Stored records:

————

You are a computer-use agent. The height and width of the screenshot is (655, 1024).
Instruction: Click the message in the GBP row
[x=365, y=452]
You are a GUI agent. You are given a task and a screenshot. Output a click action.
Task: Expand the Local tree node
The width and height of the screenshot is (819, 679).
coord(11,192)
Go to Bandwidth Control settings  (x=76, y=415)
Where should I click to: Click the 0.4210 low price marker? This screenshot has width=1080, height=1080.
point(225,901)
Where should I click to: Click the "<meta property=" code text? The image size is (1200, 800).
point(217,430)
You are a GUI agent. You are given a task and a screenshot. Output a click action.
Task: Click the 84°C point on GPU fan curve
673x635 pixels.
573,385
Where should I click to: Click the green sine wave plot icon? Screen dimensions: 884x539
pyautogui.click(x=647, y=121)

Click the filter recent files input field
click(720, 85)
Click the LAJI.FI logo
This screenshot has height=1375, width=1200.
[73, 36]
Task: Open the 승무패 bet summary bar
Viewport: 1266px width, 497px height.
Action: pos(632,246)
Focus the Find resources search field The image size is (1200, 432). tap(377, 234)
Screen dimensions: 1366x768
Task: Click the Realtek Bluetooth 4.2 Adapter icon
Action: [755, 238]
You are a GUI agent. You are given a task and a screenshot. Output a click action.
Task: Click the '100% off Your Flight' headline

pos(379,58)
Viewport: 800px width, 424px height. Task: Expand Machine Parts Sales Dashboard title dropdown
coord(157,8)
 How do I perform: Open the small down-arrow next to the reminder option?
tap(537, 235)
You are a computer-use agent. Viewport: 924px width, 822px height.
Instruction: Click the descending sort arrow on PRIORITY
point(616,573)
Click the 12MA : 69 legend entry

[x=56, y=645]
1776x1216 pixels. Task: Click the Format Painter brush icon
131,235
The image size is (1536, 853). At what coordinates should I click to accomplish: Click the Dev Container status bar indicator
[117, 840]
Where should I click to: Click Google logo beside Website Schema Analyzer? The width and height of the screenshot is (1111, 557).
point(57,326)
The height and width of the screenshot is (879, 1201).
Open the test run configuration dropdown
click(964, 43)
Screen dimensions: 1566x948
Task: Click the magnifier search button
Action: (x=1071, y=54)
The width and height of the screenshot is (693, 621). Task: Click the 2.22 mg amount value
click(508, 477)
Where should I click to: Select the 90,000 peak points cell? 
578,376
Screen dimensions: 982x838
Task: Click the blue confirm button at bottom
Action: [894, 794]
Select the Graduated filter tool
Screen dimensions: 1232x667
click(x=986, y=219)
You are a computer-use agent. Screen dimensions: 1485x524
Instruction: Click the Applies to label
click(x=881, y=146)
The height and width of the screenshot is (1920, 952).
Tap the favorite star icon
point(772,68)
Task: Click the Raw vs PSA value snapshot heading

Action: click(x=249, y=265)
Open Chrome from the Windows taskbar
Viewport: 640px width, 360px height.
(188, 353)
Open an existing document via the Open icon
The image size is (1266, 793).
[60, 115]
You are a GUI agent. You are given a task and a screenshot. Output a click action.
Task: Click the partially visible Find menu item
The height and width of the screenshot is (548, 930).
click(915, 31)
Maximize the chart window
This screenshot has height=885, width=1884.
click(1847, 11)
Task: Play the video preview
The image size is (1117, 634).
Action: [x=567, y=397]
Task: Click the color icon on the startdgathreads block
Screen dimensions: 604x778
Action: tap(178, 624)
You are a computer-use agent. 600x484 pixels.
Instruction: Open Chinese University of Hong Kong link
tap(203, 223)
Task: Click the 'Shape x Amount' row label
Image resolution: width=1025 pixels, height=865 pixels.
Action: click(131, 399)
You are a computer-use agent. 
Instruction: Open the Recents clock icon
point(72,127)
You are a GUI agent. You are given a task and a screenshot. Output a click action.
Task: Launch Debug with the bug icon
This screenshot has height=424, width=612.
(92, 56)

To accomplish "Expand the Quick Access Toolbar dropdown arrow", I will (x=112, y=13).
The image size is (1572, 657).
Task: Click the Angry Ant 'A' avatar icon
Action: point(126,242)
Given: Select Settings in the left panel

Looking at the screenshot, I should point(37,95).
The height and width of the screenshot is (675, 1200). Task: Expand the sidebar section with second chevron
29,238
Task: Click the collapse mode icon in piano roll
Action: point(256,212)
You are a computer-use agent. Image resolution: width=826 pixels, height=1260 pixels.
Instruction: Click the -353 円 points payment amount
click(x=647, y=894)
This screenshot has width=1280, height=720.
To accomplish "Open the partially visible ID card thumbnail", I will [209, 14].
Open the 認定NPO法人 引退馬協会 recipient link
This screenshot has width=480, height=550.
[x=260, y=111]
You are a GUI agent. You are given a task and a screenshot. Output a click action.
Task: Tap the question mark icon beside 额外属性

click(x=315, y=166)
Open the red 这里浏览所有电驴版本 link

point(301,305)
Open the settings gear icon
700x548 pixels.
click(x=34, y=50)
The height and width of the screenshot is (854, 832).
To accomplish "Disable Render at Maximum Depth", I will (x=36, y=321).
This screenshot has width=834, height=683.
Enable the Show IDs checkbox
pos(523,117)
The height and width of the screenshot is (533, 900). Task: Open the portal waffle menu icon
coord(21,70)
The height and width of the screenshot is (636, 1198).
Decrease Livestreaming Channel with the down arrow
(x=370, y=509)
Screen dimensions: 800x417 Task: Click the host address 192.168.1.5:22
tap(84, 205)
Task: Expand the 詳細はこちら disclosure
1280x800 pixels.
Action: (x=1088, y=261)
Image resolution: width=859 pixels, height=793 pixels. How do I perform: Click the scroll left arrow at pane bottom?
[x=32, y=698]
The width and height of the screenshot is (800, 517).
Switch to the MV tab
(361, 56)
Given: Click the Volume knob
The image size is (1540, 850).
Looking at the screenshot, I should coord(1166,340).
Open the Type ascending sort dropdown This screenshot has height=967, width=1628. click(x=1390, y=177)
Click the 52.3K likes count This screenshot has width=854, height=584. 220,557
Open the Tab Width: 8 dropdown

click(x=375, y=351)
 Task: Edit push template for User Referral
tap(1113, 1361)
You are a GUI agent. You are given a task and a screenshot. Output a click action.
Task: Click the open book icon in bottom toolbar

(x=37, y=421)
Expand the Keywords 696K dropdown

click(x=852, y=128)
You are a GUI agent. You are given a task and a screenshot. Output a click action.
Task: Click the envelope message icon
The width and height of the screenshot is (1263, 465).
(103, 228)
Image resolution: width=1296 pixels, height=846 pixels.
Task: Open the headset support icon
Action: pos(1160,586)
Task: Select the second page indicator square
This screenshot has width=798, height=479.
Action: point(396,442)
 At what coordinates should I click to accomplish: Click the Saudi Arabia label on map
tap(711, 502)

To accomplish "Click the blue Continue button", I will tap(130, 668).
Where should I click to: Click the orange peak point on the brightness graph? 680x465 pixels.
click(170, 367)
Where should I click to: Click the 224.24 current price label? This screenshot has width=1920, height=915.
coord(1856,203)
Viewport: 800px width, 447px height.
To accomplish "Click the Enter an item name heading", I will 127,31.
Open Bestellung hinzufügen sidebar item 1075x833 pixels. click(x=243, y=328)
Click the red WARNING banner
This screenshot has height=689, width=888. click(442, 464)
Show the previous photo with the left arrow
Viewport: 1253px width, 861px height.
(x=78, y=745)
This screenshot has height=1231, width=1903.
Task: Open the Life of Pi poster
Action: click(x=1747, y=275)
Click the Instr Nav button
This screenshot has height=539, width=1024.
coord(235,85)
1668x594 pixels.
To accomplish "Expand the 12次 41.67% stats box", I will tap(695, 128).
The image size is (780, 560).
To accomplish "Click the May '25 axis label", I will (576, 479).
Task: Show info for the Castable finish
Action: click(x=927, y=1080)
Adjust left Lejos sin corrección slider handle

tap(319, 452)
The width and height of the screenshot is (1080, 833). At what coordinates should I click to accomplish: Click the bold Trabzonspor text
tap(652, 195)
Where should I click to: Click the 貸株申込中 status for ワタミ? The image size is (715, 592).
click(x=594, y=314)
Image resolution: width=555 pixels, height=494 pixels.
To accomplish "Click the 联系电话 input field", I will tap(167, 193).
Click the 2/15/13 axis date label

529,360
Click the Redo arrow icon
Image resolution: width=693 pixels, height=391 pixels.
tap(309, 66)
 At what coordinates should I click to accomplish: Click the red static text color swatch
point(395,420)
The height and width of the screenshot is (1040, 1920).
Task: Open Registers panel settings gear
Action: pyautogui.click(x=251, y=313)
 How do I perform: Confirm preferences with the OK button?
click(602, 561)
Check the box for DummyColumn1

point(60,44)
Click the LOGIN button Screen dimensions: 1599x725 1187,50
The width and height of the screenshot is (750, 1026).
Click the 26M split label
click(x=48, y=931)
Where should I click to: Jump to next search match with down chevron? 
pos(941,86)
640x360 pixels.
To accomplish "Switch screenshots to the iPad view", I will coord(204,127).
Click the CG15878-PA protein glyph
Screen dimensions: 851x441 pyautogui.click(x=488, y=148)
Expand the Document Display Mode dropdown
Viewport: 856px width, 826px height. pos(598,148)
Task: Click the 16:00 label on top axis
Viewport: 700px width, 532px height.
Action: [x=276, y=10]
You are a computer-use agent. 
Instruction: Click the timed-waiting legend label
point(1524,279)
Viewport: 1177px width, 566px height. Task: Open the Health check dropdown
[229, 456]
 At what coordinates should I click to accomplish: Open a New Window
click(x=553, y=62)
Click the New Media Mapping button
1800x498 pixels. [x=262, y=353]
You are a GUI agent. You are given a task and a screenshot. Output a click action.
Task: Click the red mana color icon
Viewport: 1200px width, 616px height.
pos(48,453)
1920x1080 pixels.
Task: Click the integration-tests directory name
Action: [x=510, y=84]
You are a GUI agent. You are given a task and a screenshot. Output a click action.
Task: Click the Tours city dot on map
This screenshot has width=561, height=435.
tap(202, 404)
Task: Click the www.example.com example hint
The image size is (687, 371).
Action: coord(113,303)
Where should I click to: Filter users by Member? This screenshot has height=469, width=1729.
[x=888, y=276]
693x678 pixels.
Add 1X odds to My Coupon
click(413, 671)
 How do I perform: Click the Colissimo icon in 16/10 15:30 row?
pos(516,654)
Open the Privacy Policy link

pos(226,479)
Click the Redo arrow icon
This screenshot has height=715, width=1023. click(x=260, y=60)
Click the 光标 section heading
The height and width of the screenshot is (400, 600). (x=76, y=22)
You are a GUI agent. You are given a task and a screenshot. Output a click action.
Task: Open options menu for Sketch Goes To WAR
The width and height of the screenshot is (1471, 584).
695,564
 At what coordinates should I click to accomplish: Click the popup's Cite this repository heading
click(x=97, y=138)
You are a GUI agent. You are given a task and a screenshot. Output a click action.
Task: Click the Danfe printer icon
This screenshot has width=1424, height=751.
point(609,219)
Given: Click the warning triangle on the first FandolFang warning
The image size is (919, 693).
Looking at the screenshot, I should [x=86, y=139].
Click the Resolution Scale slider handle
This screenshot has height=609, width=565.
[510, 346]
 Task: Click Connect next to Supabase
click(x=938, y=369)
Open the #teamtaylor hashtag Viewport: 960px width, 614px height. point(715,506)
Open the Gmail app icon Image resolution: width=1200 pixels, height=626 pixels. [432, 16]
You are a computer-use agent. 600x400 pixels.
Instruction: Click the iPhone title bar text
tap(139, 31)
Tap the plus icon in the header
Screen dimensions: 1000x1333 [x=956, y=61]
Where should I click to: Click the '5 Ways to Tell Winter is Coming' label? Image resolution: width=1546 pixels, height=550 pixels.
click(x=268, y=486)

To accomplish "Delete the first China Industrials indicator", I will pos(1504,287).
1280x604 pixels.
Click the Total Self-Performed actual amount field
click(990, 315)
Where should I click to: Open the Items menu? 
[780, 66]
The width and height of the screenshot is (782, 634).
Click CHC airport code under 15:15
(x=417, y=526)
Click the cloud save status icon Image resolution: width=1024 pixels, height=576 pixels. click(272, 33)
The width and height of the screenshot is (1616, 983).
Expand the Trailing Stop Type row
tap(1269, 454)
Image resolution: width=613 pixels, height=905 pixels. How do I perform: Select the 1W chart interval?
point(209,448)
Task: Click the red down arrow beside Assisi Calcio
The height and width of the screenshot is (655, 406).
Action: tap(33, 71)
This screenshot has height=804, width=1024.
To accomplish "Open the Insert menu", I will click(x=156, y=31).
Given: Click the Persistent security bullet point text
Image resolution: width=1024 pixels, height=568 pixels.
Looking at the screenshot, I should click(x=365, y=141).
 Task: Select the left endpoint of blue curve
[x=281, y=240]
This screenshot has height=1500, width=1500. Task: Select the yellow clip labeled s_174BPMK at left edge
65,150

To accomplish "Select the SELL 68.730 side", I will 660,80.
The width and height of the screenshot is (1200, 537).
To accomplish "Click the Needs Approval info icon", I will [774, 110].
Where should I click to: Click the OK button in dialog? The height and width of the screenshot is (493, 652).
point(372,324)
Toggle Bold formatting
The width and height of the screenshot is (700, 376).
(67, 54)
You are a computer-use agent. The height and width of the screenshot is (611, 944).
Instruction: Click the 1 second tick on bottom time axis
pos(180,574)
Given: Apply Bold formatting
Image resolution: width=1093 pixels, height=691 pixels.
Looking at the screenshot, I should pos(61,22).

————

Beginning at the line that contains "Where should I click to: Click the OK", reproduce every line down to the last line of the entries above, exactly and only those.

● Solved problem:
Where should I click to: Click the OK button in dialog? The height and width of the screenshot is (493, 652).
point(372,324)
Toggle Bold formatting
The width and height of the screenshot is (700, 376).
(67, 54)
You are a computer-use agent. The height and width of the screenshot is (611, 944).
Instruction: Click the 1 second tick on bottom time axis
pos(180,574)
Given: Apply Bold formatting
Image resolution: width=1093 pixels, height=691 pixels.
Looking at the screenshot, I should pos(61,22).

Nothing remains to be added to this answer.